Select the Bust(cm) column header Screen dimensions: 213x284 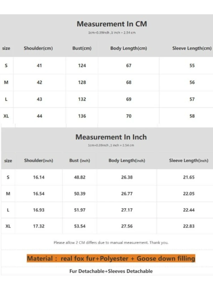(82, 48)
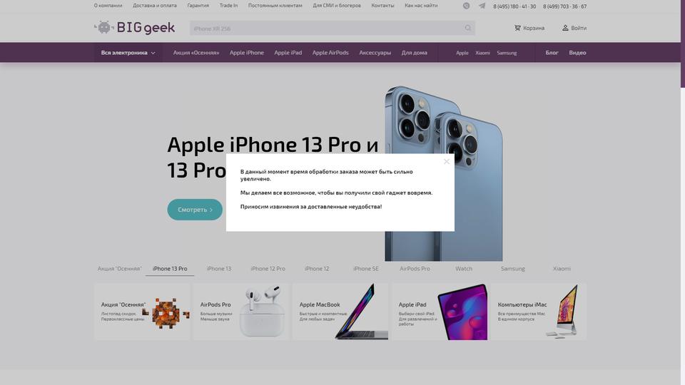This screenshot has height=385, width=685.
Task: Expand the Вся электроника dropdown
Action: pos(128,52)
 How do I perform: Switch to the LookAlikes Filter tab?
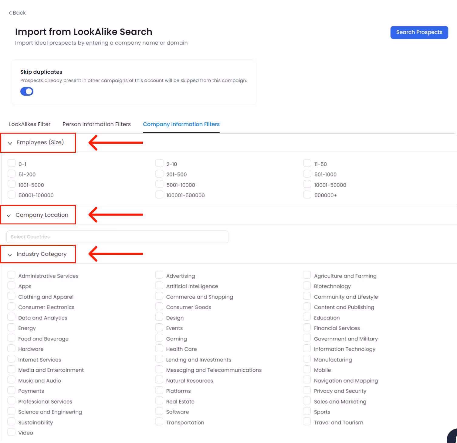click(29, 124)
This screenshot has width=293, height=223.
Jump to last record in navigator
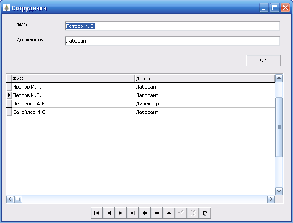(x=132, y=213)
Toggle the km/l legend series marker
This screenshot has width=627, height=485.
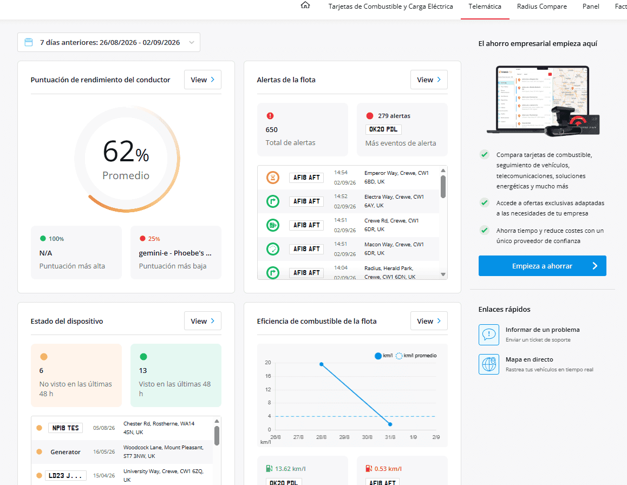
...
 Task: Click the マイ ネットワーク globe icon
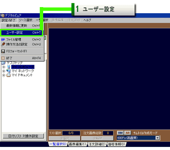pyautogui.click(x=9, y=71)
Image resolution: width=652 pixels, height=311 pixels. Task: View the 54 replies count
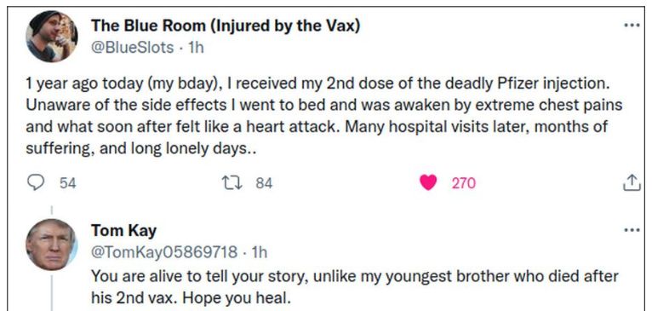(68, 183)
---
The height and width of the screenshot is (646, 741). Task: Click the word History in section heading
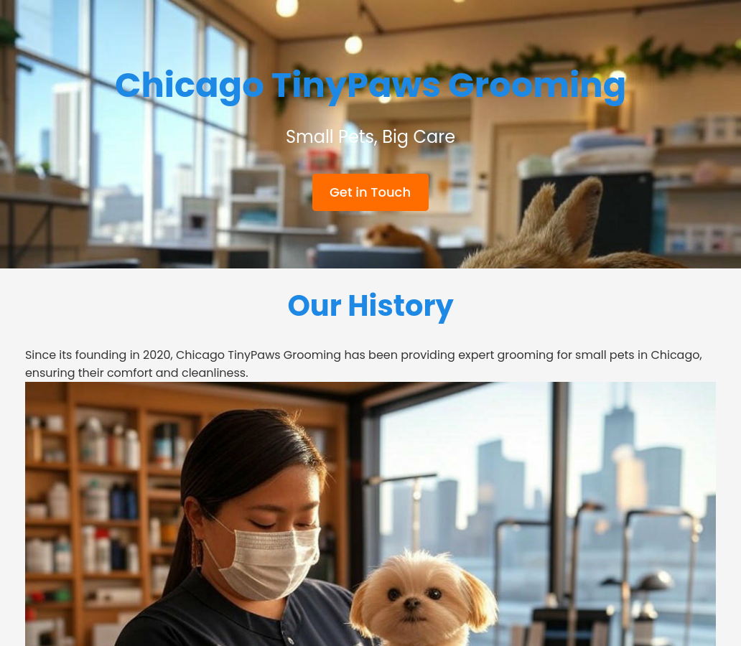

• _Problem description_: Within the material above, find the part that opens with the line containing "This screenshot has width=293, height=223." and closes with the line containing "This screenshot has width=627, height=485.", and reproduce it exactly without the pictures.

• _Exercise solution_:
This screenshot has width=293, height=223.
Jump to last record in navigator
(x=132, y=213)
Toggle the km/l legend series marker
This screenshot has width=627, height=485.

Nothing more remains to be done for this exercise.